Cela ne signifie pas que l'activité des loisirs de montagne soit en perte de vitesse. La clientèle est fidèle. Les chiffres de réservation enregistrés dès le début de la saison 1996-1997 en témoignent. Et le nombre de logements pour accueillir les vacanciers est suffisant. Reste maintenant à savoir s'ils sont bien adaptés à la clientèle. Une question essentielle que se posent de nombreux responsables depuis plusieurs années.

Des logements à remettre au goût du jour

La fin des années 80 a été marquée par des périodes de pénurie de neige qui ont forcé les acteurs du tourisme à s'interroger sur leurs pratiques, sur leurs produits. Et, parmi ceux-ci, le logement. Le constat est très vite apparu d'une inadéquation croissante entre l'offre locative et la demande. D'abord sur la qualité de confort, ce qui est logique pour des immeubles construits il y a vingt ou trente ans avec des techniques de l'époque. Sur la conception des logements ensuite : la clientèle d'aujourd'hui n'est pas seulement composée de passionnés de la glisse, mais compte aussi des « contemplatifs » de la montagne. Elle ne se contente plus d'un espace exigu pour profiter des vacances d'hiver.

Le Service d'études et d'aménagement touristique de la montagne (SEATM) rapportait déjà, en mai 1992, que la structure du parc de logements neufs vendus dans les Alpes du Nord en 1987 comportait presque trois quarts de F1, alors qu'il n'en restait plus qu'un quart en 1991 au profit des F2 et F3, beaucoup plus demandés. Autant d'éléments qui ont conduit à étudier la nécessaire réhabilitation de l'immobilier touristique dont l'enjeu n'est pas négligeable pour des entreprises mises à mal par l'arrêt de la construction neuve.

Le problème de la rénovation se pose cependant avec plus ou moins d'acuité en fonction des structures immobilières qui varient selon les régions. Dans les stations-villages aménagées sur la base d'un habitat ancien et quasi individuel (chalets ou petits immeubles), comme c'est souvent le cas en Haute-Savoie, dans le Jura, les Vosges, le Massif central ou en moyenne montagne, les propriétaires se sont davantage préoccupés d'une mise aux normes permanente de leurs bâtiments, au fur et à mesure de travaux d'entretien réguliers. Situation identique pour l'immobilier, même collectif, dépendant d'intervenants professionnels comme Pierre et Vacances, ou du tourisme social (VVF, Renouveau...) : ils ont été attentifs non seulement à maintenir en état leurs structures immobilières, mais aussi à les adapter selon les évolutions de leurs clientèles.

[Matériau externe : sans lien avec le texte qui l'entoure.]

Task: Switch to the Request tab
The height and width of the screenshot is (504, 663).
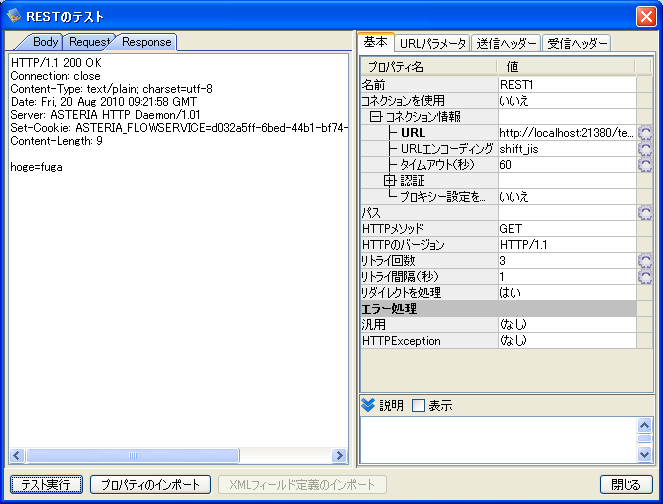Action: pos(90,42)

Reste la part la plus importante de l'immobilier touristique : celle des immeubles collectifs, de grands ensembles pour certains. On les trouve essentiellement dans les grandes stations, et ils présentent des degrés divers de déqualification allant d'une conception dépassée à une dégradation frisant l'insalubrité, en passant par un entretien minimal des parties communes ou une usure accélérée par une occupation intensive.

Motiver les propriétaires à entreprendre des travaux

L'enjeu de la réhabilitation se situe essentiellement dans ce type de bâtiment, et il n'est pas mince puisque, selon une estimation un peu empirique, cela représente globalement un marché potentiel de 5 milliards de francs de travaux.

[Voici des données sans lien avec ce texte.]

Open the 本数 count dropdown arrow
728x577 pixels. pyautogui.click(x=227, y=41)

Le frein essentiel à une réhabilitation réside aujourd'hui dans le système de copropriété qui prévaut dans ces immeubles. Une copropriété très morcelée et qui s'est modifiée. La génération des premiers acheteurs a, notamment par le jeu des successions, cédé le pas à des propriétaires moins intéressés par le devenir de leurs biens et plus attirés par des investissements en dehors de la pierre. Les syndics, qui avaient tendance à se confiner dans un rôle de pure gestion de l'occupation des locaux ont, eux aussi, dû modifier leurs comportements et prendre en compte l'entretien du patrimoine privé qui ne peut se dissocier des parties communes. A cet égard, la profession semble avoir bien réagi en s'inscrivant dans les différentes démarches engagées pour vaincre l'inertie des propriétaires, premier frein à toute opération de réhabilitation.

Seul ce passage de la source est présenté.